Saturday, December 31, 2011

Robinson Gruesome [Cthulhu]

With icy roads curtailing my birthday plans somewhat, an alternative took the form of spending the afternoon running a Call of Cthulhu session for The Wife. I used the scenario Robinson Gruesome from the excellent collection Monophobia: A Fear of Solitude, which consists of three adventures designed for just one Keeper and one PC. With little or no prep time, I found Robinson Gruesome easy to run and play, and The Wife and I had a great time.

The scenario began with The Wife's character, Dabnus Uxbridge (a hardboiled detective and crimebuster) on board a small two-passenger plane over the Pacific on the trail of Alexander Dane, a dashing adventurer who had gone missing in the area some months earlier. When the plane's engines went kaput and a crash was imminent, with only a small deserted island available to land on (or near, in this case), the reason for the pun in the title and similarities to the beginning of Lost became apparent. Although the plane's pilot was killed by a shark shortly after it crash-landed near the island, Dabnus survived the short swim and washed up on the beach. He made do for about a week before spotting a canoe approaching, containing six native warriors, a native priest, and a sacrifice intended for a volcanic chimney in the center of the island. Not exactly politically correct or historically accurate for the vast majority of native cultures, but, in any event, Dabnus waited until the natives were about to throw their poor sacrifice into the volcanic chimney and then jumped out of hiding, setting off flares, firing his pistol in the air, and dancing around like a madman.

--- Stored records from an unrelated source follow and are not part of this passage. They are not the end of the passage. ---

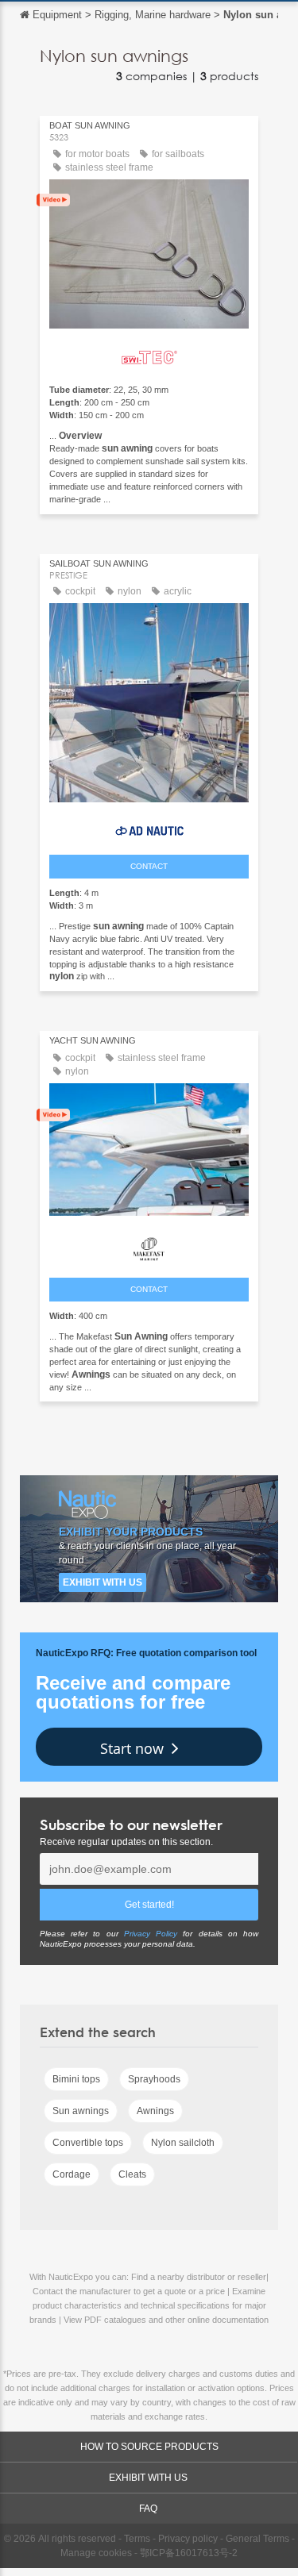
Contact (149, 866)
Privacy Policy (150, 1933)
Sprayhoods (154, 2079)
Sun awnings (80, 2111)
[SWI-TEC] (149, 354)
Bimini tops (76, 2079)
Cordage (71, 2174)
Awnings (155, 2111)
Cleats (132, 2174)
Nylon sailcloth (183, 2142)
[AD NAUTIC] (149, 827)
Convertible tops (87, 2142)
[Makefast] (149, 1245)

He scared away some of the warriors, and then shot another warrior and the priest into unconsciousness. When the Son of Dagon (a monstrous Deep One) appeared to claim his sacrifice, a good Luck roll resulted in the wounded and unconscious priest being eaten instead. In the style of pulp adventures of the time period (1920s and 1930s), the remaining natives recognized Dabnus as some sort of spiritual being and followed his directions to take him off the island in their canoe. After a short voyage at sea, the canoe reached the native village; and waiting there was the object of Dabnus' search, Alexander Dane.

As always, the fun thing with gaming is how almost nothing goes according to script. According to the scenario, the PC was supposed to lose all of his equipment in the crash; I enforced this as much as I could, but The Wife emphasized that, as the plane was going down, the one thing Dabnus was making sure he held on to was his pistol (and a successful Luck roll kept the ammo dry and intact). Having a pistol then changed subsequent events, as Dabnus did exactly what the scenario stated no sane PC would ever do: challenge the priest and warriors the first time they came to the island. With some great rolls and rewards for clever strategy, Dabnus emerged more-or-less unscathed by the adventure. Perhaps not what was intended, but we had a lot of fun and helped to flesh out a brand new PC who might appear in a future campaign. So all in all, a good time and we're looking forward to trying the other two scenarios in the collection in the near future.

1 comment:

marcus bone said...

Hi there!

Just wanted to to say thanks for running Robinson Gruesome. It's great to hear how others run this game!